A year ago, Kemba Walker was in the very early stages of one of the best seasons in UConn basketball history. He was still virtually unknown outside of Storrs, considered more an undersized off-guard with an inconsistent jump shot and certainly not an NBA lottery pick. That all changed after four-and-a-half months of inspired basketball, a description which undersells what Walker accomplished during the last 11 games of his college career.
By the time it was over, Walker was nominated for (and many times won) countless national awards. Well, we can add another one to the list, and this one's pretty big: Sports Illustrated's "Sportsman of the Year."
"I always felt like there were other guys who scored," coach Jim Calhoun told SI. "Jimmer [Fredette] scored, but Kemba was the total package, he could score, get seven or eight rebounds, disrupt on defense, was sound as heck with the ball, got to the foul line at crucial times. And he led his team. It was a magical season, but when you say 965 points, you aren't even getting close to what he meant to us."
Right. It's one thing to fill up the basket. It's something else entirely to do it in the manner in which Kemba did. Which is to say: he took over games when his team needed him most. He didn't pad his stats by draining wide-open threes in the final five minutes of a blowout.
SI's Luke Winn supports Walker's SOTY candidacy, though like most people, he wasn't a Kemba convert until very late in the proceedings.
It's not entirely clear why, but in retrospect, the college basketball community (myself included) kept trying to make this past season about someone other than Kemba," Winn wrote in the latest issue of the magazine. "Last November, he averaged 30 points per game in the Maui Invitational and led the then-unranked Huskies to upsets of Michigan State and Kentucky ... but there was still skepticism around the notion of Kemba as a Naismith/Wooden Award favorite and UConn as a contender.

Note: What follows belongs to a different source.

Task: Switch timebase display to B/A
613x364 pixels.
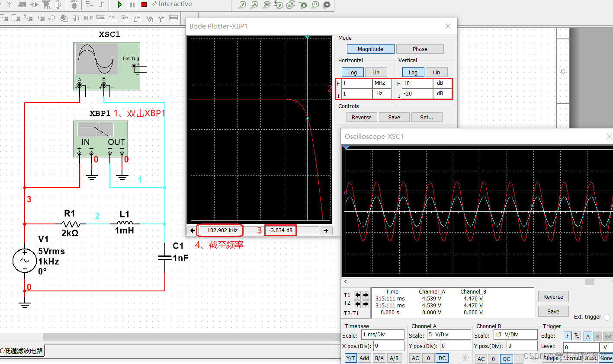Action: [x=379, y=358]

"By midseason, the country was fixated on Ohio State's Jared Sullinger as the Player of the Year. (In the one-and-done era, we are suckers for elite freshmen.) The Huskies stumbled during their Big East schedule, finishing 9-9, and by February, Jimmermania had gone national. No one could resist The Jimmer, and Kemba was but a memory from Maui. He wasn't even an unanimous pick for first team All-Big East. What Kemba did, after that, is now legend…"
Yes it is.
Whether it's enough to land him one more honor remains to be seen. But whatever happens, it won't take away from what Walker did during the 2010-11 season, which culminated in one of the unlikeliest runs through the Big East and NCAA Tournaments ever.